There was nothing for it but to find a better blue… so I made up a chart comparing Indanthrene, Cobalt blue, Perylene green and Indigo. I mixed them with a selection of transparent yellows. I tried possible mixes over cerulean (which will be my first wash on the leaves)… but still the elusive green was not found.
By coincidence, Robert Genn’s weekly newsletter (worth signing up for if you haven’t already) was all about yellows. I was very interested to read that one of my favourite pigments, Indian Yellow, came about by feeding cows a diet of mango leaves, and then harvesting and drying the bright yellow urine. Remind me not to lick my paintbrush!! A similar colour, New Gamboge comes from the resin of the Garcinia hanburyi tree, found in Cambodia. In fact the word Gamboge comes from the word Gambogia, Latin for Cambodia. The pigment from this resin is used to dye the saffron coloured robes of Buddhist monks.
|Comparing Winsor Yellow (deep), Indian Yellow and New Gamboge. I'm still sighing over the gorgeous Indigo though... look at the lovely dark it makes when mixed with sap green (second column from the right)|
Inspired by this, I decided to compare the two pigments with my blues, and was surprised to find that although they look very similar on their own, the greens that they make are quite different. In fact Indanthrene and New Gamboge seem to be the answer to my green issue! Mind you, I haven’t yet put away the Indigo, so it might yet get a look in.
So onto the composition-
|All traced out.

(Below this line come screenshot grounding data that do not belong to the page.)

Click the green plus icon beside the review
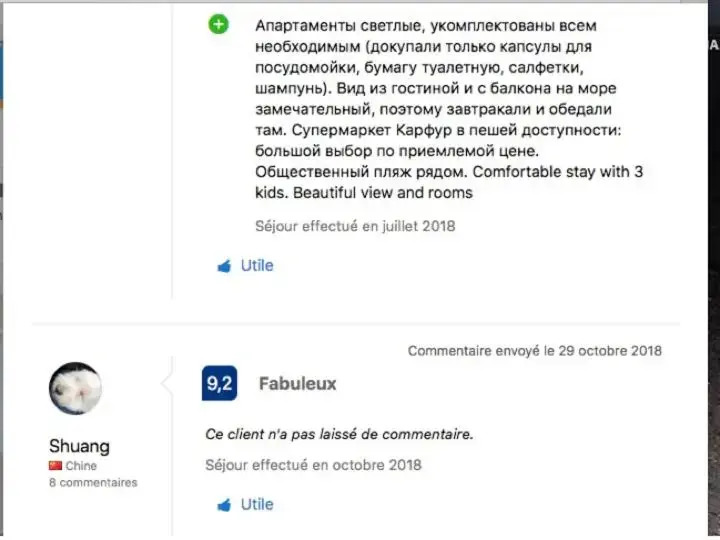tap(219, 24)
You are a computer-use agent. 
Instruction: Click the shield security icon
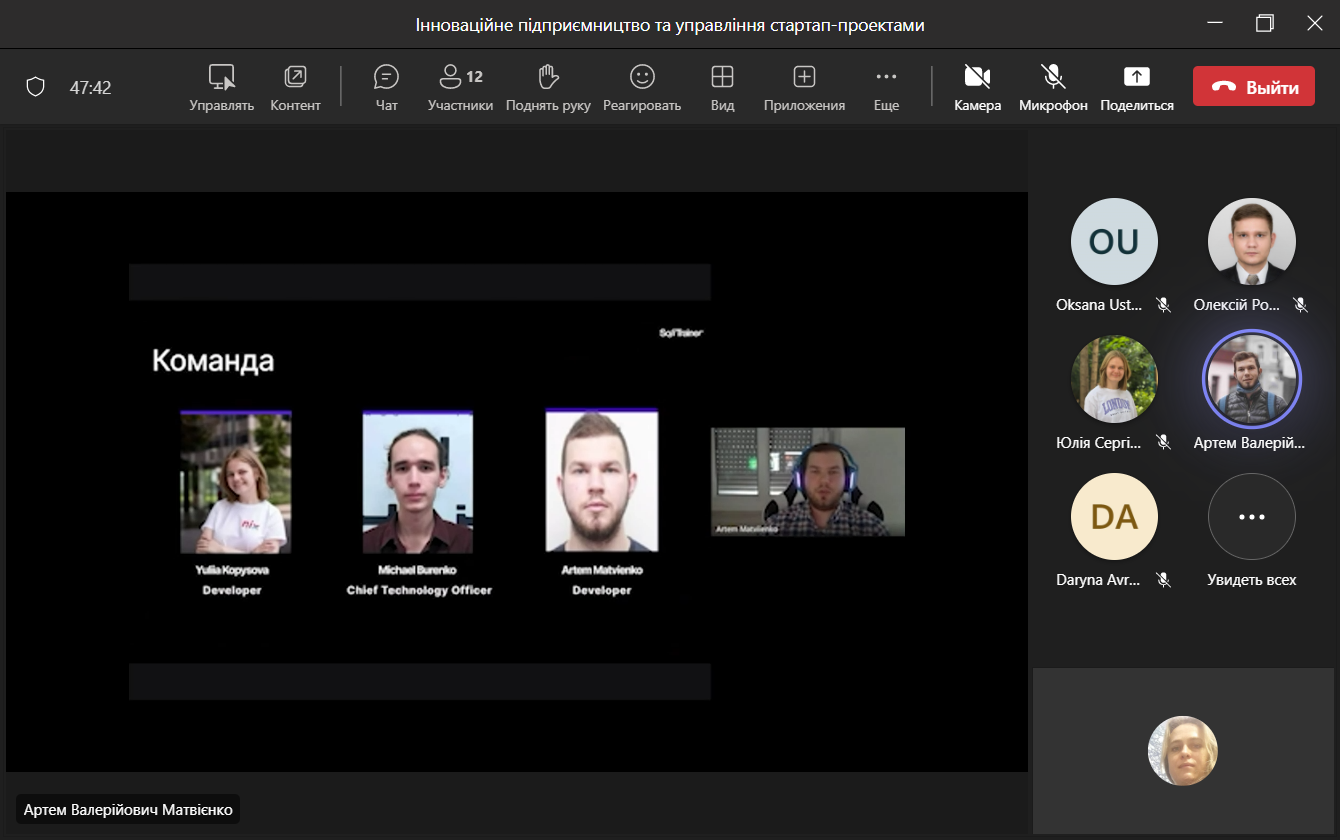click(36, 87)
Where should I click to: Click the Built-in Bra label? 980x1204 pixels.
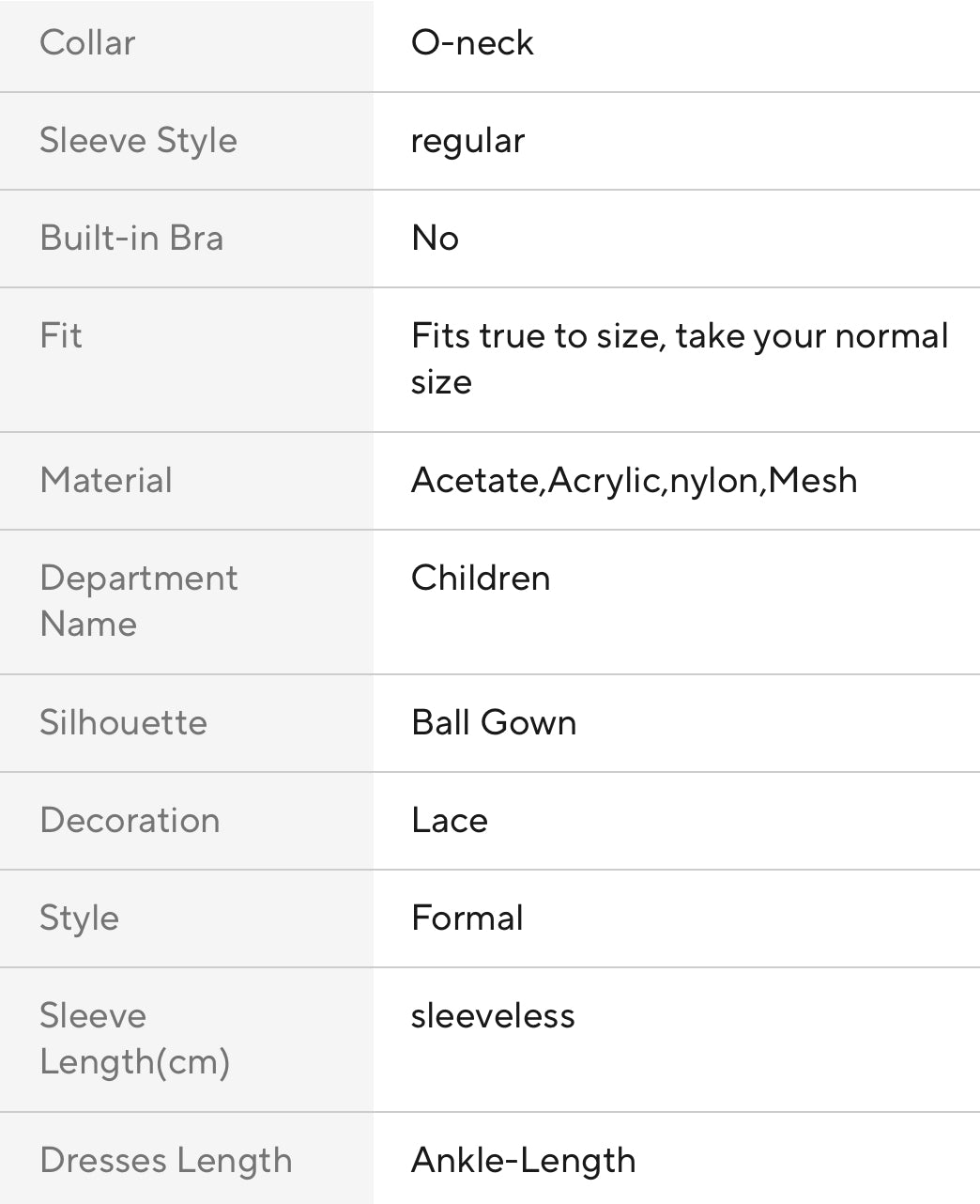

I decided that I had too many leaves, so cut off a few.|
I selected three small branches of my little orange tree. I laid the sprigs onto paper to get the feel of the composition, took a photograph , and then drew each one out carefully onto a separate sheet of tracing paper. Then it’s just a matter of playing around until you get the right arrangement. As I plan to paint this onto vellum of a similar size to the Iris foetidissima, I felt that it would be nice to get a composition that would complement that of the iris. They are not a pair, but with luck, they will be both accepted into the SBA exhibition.
|Laying them all side by side, helps me to envision what the final result will be|
|However I wasn't happy with the composition, and so redrew it to come up with a better one (right)|
Tracing paper is such a great way of working out composition, particularly when you have more complex illustrations. You can move pieces about with ease and, if necessary, even flip images by simply turning the tracing paper over. If you use a photocopier, you can also reduce or enlarge your traced images- very handy when planning the composition of scientific botanical illustrations.
|All set up and ready for action. The little bit of silver paper bounces light back up onto my fruit to give it a bit of "oomph!"|
So, with my composition and the colours worked out, it’s now just a case of getting my head down and painting! I’ll try not to suck on the paintbrush though.